Sunday, August 27, 2023

The Nicene Council and The Holy Trinity.

 The Nicene Council story is one of the most important stories in Christianity and in spirituality in general. It is about a heroic young bishop against heretics like Arius and Constantine who wanted control and power. The lie is that the Nicene Council invented the Trinity, but the Trinity doctrine existed in the early church centuries before the Nicene Council. Jehovah's Witnesses, Gnostics, and other people in various faiths are anti-Trinitarian, but I do believe in the Trinity.  Constantine was once a pagan, and he never invented the doctrine of the Trinity. The term Trinitas was used by Theophilus, Bishop of Antioch in ca. 180 A.D. The term of Trinity was also used by Tertullian almost 100 years before the Nicene council. Athenagoras said the Father, Son, and the Holy Spirit simultaneously exist as one God. Praxeas promoted the heresy of Monarchianism or that the Father became the Son, and the Son became the Spirit. This is modalism or what the Oneness teaches now. The Trinity was resisted by Gnostics and Arians. Modalism was promoted in Rome. Roman Catholicism as we know it today never existed in the early church as the early church never embraced purgatory, Mary being the Ever Virgin, or the Pope being the head of the church. Even the apostle Peter was married and had children. The early church had bishops and institutions functioning in equal space as Cyprian said no man is a bishop among bishops. It would be after the 300's A.D. when the Catholic Church formed claiming falsely that the Bishop of Rome has primacy over all churches of the world. By 312 A.D., Emperor Constantine of Rome claimed to have witnessed a vision of God of seeing the shape of a cross in front of the sun. Then, he saw the Greek words of toutoi nika or in this sign conquer. Constantine then put his soldiers with the X on their shields to defeat his enemies. He told his friend Eusebius this story. Constantine allowed the end of the persecution of Christians that existed since the edict of the Roman Emperor Diocletian. Constantine unified church and state which is against what Yeshua said of renders things to God things belong to God and render things to Caesar separately. Then, we saw a paganism infiltrate certain churches. Soon, icon, relics, veneration of images, and other heresies came into the apostate church (not the true church). Constantine didn't care about theological issues that much. 

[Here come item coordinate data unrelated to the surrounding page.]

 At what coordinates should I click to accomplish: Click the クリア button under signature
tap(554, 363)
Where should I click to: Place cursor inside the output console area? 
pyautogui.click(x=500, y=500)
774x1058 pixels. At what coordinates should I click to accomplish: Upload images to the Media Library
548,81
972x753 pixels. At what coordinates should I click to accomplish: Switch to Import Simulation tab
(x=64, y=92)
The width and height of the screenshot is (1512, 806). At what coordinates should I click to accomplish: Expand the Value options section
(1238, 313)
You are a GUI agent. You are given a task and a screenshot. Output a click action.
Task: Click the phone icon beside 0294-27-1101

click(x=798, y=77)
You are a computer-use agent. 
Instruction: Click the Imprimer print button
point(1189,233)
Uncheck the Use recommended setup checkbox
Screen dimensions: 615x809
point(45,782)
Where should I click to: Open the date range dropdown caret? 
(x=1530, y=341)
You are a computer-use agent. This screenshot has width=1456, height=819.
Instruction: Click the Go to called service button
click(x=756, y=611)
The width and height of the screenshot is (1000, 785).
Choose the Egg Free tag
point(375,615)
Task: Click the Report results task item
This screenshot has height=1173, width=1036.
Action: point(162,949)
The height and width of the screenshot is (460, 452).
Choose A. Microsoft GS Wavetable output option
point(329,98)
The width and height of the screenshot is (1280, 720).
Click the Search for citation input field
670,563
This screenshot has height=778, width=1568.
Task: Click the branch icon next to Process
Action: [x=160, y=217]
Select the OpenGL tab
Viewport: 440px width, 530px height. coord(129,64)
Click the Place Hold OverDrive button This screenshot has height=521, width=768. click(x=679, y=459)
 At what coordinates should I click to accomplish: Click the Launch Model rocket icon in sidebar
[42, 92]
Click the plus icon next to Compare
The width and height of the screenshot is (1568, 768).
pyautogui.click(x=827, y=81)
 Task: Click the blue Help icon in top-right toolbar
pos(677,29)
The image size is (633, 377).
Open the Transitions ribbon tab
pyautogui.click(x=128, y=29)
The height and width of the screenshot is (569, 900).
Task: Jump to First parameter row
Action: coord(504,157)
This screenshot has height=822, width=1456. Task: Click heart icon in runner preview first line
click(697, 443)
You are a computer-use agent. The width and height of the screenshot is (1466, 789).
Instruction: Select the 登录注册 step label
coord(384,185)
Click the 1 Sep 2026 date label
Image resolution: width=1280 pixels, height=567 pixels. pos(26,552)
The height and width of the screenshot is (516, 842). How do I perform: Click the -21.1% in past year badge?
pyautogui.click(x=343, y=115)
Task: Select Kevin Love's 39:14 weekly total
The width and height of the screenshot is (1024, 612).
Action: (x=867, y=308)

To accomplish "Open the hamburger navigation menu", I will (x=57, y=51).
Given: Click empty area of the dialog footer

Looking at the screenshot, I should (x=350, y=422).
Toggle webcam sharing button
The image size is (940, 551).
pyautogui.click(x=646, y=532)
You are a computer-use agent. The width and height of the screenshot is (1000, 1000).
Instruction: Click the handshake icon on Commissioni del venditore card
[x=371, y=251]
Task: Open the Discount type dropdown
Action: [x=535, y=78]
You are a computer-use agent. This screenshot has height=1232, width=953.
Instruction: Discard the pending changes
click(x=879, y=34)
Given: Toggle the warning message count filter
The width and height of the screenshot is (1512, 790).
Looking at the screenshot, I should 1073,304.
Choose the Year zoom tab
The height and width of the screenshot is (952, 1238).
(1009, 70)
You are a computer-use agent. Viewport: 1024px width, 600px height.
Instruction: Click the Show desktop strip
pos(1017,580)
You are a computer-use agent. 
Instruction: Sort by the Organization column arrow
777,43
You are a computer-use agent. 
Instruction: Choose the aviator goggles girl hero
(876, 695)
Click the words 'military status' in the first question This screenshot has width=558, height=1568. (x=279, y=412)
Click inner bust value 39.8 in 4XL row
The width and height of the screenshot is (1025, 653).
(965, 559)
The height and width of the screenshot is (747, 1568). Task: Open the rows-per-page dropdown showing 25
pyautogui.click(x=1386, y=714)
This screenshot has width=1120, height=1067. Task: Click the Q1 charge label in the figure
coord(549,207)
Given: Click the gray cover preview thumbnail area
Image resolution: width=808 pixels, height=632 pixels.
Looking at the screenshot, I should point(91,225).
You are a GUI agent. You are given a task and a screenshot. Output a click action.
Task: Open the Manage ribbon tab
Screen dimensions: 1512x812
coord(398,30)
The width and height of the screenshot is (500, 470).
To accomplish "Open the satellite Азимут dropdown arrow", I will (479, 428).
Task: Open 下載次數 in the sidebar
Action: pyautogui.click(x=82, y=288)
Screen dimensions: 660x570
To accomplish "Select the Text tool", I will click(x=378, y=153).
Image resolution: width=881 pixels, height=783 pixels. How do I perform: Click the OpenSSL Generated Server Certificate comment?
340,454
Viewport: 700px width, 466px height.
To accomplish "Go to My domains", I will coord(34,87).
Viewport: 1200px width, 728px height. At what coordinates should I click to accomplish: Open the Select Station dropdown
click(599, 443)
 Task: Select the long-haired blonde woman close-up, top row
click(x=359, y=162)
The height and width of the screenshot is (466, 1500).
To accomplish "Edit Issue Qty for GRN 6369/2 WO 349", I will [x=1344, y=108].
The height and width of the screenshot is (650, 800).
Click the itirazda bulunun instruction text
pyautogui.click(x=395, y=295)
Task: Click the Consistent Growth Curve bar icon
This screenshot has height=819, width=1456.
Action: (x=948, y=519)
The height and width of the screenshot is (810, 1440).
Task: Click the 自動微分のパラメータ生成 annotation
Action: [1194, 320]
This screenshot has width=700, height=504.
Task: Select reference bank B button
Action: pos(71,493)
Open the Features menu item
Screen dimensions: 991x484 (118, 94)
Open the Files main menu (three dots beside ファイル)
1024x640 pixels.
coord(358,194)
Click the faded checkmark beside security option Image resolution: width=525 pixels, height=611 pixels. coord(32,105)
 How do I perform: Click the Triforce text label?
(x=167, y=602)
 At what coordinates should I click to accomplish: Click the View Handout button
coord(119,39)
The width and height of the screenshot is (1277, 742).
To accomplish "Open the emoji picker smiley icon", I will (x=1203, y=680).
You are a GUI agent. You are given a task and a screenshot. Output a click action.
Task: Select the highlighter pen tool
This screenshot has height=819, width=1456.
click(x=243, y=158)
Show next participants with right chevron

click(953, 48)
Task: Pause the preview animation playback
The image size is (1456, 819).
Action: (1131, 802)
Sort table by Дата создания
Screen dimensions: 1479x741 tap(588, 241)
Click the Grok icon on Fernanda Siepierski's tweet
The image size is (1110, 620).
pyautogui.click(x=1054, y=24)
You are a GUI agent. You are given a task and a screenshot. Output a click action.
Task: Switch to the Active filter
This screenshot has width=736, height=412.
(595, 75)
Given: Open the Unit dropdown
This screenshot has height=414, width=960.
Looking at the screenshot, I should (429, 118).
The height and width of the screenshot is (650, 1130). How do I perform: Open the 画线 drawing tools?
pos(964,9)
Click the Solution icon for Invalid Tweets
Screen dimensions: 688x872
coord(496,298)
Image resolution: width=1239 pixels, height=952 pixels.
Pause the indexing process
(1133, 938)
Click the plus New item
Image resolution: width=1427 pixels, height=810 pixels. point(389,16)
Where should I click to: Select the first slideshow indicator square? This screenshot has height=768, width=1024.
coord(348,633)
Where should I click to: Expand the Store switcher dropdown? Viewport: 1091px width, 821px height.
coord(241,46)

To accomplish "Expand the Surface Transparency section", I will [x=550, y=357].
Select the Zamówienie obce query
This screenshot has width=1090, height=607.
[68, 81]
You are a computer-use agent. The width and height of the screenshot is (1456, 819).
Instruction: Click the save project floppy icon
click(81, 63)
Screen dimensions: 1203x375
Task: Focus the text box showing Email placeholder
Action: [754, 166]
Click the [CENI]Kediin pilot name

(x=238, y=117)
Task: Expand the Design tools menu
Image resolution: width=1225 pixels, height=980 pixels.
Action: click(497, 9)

Many future popes called themselves the Vicar of Church is blasphemous as God needs no representative on Earth. Arius was a bishop who opposed the bishop Alexander. Bishop Alexander of Alexandria, Egypt believed in the Trinity, but Arius was a heretic who thought that Jesus Christ was a created being. Bishop Alexander had a synod and denounced Arius's views. Arius forgets that Jesus in the NT is called the only Begotten Son of God and other views show Jesus Christ's existence before Creation. Arius believed that Yeshua was a created being not the eternal God in the flesh. Arius's friend Eusebius knew of Constantine and his family, so Constantine wanted this piece. Constantine convened the Nicene Council to deal with theological questions. It ended by Juen of 325 A.D. Arius debated Alexander. Alexander believed that Jesus Christ was the of the same substance (or homoousia) being God. Bishop Alexander and the young deacon Athanasius worked hard to debate and defend the Trinity. Athanasius said that the Scriptures prove that Jesus Christ was the same substance of nature as God. Eusebius, bishop of Nicomedia believed that Christ was a created being. At first, Constantine banished Arius. By 333 A.D., Constantine agreed with Arius not being banished with the help of his friend Eusebius. Constantine was baptized on his death bed in 337 A.D. Arius suddenly died on his way to visit Constantinople where his friend Eusebius lived at. Constantine's son Constantius was a total Arian. He bashed Athanasius from Alexandria. Athanasius was attacked during his church service by Arians who brought 5,000 Roman soldiers with them in 353 A.D. Other creeds like in Constantinople would disavow the term substance. This would change after Constantius death in 361. Arians split apart. Athanasius passed away in 373 A.D. after writing books to refute the Arian heresy. His other important works include his Letters to Serapion, which defends the divinity of the Holy Spirit. Therefore, you know the truth.